Misc hardware for assembly.

Side rings.

The infamous ten turn knob. This piece was also seen on the Mangalore grenade. It has actually not been confirmed as existing on the ZF1, though a few blurry screen captures hint at it. This piece was originally identified by Jeff Heath/DarcJedi many years ago when some good reference pics of the grenade came out. Jeff searched tirelessly for this piece, and it was a huge win when he found it. It was this find that made possible the run of replica Mangalore grenades that was done a while back.

I forget what this piece is called, and I forget who identified it. It's an off the shelf part that is used to hold together the front ordinance cluster. Clappard valve, maybe?

A VERY nice electronics package for the scope, offered by superkrates, who really pioneered a lot of the ZF1 build. He was really the first guy to bring a finished ZF1 to the table.

Pistons for the main barrel.

Housings for the red and yellow switches. These are different than the ones pictured previously.

Misc hardware for the frame.

Detail piece for the pod. I've always believed the master for this was made from fishing weights, the rubber kind that you use to practice casting. I've found some pictures that are the exact same shape as the ones seen here.
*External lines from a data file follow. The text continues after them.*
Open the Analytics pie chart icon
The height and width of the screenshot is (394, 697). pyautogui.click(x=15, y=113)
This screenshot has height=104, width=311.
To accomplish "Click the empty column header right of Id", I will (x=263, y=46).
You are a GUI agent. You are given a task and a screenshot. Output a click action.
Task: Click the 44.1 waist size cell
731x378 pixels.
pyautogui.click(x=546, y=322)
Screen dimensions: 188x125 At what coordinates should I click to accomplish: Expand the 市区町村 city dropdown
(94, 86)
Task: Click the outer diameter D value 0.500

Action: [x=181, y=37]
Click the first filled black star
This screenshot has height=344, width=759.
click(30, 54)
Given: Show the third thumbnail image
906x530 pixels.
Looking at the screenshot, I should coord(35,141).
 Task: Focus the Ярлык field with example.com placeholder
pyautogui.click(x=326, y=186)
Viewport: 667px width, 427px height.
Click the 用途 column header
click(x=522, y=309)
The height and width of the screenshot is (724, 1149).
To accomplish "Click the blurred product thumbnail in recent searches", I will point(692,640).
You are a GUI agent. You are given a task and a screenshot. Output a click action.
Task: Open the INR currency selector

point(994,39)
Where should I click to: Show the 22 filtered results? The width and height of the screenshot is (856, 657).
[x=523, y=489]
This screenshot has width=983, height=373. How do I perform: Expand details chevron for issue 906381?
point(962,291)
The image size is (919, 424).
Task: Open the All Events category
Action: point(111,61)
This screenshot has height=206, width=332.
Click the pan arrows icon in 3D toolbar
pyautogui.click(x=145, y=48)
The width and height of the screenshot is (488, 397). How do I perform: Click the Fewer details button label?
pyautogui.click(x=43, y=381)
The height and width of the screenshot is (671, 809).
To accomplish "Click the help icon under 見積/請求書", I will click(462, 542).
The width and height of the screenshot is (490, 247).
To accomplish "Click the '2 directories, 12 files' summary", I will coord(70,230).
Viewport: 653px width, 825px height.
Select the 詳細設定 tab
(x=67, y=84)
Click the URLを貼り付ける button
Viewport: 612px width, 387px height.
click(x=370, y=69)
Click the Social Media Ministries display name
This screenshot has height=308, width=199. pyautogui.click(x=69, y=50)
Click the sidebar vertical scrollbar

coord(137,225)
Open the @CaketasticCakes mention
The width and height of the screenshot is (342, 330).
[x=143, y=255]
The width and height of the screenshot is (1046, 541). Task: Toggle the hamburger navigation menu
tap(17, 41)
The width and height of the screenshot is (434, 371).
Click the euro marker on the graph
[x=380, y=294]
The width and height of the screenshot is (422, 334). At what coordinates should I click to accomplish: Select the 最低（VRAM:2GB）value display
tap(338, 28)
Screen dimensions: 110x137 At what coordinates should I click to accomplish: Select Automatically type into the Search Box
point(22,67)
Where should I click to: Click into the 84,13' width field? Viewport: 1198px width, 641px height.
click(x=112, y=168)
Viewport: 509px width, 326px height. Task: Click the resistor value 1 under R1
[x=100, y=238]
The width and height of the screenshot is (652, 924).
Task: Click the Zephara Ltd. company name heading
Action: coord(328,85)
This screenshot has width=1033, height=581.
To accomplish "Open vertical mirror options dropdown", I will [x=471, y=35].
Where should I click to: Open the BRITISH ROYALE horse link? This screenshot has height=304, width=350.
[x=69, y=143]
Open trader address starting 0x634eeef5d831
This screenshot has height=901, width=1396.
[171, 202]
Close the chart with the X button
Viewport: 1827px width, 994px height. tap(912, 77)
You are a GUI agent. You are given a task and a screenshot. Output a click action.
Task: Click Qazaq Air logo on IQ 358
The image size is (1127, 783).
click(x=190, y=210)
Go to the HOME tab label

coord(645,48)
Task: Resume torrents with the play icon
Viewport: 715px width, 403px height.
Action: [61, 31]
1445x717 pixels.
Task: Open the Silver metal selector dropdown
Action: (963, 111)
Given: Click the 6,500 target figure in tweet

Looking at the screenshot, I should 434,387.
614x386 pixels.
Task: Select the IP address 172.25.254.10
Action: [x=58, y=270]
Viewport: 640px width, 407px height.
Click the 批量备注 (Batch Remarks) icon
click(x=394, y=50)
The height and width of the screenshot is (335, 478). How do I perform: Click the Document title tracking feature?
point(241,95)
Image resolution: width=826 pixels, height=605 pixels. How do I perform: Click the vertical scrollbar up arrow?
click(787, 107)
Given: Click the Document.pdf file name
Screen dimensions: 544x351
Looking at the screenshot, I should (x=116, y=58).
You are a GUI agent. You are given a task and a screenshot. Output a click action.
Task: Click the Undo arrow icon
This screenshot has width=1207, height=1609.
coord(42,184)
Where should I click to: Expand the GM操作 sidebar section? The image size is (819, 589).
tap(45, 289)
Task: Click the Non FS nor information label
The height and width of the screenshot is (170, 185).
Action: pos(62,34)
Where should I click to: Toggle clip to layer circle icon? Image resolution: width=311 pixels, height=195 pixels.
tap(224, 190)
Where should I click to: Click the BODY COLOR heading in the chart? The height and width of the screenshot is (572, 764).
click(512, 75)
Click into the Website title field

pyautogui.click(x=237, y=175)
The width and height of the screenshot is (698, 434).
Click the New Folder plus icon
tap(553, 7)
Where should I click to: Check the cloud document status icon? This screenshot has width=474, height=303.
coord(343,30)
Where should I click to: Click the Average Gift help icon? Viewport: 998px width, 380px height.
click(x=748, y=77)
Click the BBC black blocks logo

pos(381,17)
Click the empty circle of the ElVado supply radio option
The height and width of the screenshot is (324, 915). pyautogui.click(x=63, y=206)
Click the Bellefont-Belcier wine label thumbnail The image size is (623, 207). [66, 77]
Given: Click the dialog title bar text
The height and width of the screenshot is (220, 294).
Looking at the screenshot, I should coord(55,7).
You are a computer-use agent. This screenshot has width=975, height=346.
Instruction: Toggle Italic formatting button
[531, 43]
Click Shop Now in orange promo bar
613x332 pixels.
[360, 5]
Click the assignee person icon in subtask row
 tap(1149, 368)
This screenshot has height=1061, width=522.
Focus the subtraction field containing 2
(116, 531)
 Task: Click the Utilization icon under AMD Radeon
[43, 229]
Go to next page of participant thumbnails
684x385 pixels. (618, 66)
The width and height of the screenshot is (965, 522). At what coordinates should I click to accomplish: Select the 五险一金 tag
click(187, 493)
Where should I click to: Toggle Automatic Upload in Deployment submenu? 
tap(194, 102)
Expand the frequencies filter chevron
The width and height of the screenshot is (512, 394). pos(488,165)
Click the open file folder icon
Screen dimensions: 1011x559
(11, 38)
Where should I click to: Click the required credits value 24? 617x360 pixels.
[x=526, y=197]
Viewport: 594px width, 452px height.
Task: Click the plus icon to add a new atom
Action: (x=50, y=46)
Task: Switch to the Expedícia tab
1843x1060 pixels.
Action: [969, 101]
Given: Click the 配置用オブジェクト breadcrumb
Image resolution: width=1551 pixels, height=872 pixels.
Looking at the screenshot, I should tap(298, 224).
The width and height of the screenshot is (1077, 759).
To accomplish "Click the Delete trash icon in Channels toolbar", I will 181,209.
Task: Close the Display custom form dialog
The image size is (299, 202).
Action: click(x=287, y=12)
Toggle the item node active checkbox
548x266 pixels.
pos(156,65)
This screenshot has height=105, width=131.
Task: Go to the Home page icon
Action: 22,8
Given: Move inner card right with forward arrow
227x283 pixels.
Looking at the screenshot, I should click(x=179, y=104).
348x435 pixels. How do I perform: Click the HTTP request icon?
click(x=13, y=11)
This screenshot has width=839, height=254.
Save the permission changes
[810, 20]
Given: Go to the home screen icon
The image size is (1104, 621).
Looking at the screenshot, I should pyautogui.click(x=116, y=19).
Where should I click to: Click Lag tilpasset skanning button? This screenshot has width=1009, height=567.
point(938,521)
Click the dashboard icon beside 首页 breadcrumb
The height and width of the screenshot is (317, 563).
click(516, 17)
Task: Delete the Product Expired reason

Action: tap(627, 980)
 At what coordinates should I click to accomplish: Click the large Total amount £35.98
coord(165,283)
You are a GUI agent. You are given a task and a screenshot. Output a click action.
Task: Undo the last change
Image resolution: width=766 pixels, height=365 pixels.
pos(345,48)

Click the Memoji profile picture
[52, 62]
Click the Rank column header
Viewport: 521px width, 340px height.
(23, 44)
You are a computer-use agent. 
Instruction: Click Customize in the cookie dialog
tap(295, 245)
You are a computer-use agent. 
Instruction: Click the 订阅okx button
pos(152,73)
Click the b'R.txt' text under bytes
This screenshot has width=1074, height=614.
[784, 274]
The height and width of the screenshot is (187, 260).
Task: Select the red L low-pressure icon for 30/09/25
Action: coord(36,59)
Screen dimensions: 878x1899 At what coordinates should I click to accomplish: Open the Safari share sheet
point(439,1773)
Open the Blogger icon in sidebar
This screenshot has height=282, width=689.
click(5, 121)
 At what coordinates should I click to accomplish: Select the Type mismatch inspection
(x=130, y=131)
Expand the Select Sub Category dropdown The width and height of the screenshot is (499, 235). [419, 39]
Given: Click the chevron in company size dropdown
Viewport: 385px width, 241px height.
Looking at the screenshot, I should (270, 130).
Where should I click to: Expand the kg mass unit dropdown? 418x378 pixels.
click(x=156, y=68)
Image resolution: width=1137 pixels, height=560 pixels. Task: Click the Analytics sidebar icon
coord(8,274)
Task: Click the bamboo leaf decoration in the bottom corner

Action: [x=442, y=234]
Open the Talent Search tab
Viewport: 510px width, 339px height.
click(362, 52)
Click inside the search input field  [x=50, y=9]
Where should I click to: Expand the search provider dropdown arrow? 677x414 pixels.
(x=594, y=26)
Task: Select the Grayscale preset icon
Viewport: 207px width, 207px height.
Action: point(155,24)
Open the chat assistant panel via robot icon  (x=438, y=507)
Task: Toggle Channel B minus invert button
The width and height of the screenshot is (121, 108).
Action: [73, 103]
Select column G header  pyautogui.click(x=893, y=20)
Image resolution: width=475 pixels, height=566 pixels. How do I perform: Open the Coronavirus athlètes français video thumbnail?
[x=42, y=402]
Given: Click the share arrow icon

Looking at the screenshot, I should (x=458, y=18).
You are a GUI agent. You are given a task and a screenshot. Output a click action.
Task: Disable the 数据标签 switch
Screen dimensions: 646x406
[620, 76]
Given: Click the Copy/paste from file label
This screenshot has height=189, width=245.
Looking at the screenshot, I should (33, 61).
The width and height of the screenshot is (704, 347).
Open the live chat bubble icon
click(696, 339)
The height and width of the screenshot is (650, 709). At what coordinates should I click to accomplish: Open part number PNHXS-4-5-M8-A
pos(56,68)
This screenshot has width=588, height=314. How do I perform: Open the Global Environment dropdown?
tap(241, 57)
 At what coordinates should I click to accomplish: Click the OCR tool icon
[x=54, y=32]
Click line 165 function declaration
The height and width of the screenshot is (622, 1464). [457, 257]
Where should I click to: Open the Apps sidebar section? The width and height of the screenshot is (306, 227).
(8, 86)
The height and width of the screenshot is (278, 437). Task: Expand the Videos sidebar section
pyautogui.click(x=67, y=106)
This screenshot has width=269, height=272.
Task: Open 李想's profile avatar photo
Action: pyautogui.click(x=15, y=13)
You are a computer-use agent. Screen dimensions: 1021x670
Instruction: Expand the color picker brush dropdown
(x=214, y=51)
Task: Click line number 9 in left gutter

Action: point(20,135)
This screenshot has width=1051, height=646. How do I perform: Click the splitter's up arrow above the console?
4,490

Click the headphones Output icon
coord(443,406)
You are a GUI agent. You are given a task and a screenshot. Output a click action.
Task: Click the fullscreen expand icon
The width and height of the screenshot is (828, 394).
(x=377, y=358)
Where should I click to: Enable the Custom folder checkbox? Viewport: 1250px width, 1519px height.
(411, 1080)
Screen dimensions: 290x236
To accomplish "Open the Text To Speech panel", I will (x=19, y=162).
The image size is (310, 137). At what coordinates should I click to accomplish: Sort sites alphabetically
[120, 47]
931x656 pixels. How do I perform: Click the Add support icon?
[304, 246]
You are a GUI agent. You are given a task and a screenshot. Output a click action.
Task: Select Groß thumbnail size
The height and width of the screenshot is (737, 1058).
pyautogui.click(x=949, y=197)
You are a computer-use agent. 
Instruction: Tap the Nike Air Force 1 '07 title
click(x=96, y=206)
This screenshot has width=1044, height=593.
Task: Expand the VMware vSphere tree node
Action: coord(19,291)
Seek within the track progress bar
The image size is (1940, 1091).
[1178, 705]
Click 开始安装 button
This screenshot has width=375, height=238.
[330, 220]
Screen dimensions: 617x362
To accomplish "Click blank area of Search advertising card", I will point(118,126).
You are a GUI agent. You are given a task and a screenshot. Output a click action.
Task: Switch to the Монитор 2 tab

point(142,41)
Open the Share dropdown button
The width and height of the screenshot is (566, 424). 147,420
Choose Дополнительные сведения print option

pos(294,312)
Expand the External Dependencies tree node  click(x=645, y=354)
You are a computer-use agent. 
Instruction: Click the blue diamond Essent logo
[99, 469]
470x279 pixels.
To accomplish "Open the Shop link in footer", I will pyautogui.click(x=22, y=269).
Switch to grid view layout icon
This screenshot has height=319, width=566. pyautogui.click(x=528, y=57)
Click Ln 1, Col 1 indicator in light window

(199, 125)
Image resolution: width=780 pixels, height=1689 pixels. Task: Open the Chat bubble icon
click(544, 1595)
Mounting hardware for the side rails.

These are part of the side rail system.

Side rails.

Main barrel pistons.

This is another one of those pieces that sort of holds together the entire ordinance cluster. This is like the tree trunk for the entire assembly.

Rocket body.

Rocket nozzle. I have forgotten who identified this, but it's an off the shelf Estes Rocket. The bull pup, if memory serves. The stickers for this rocket are also used on the ZF1 and the mangalore rocket.

* March 27, 2013 update.

A few parts were not documented here, so I'm adding them now.

Misc hardware.

Some L-Brackets, which I assume are for attaching things to each other. Not sure where though. I'll get to that later.

I believe these attach to pistons somewhere.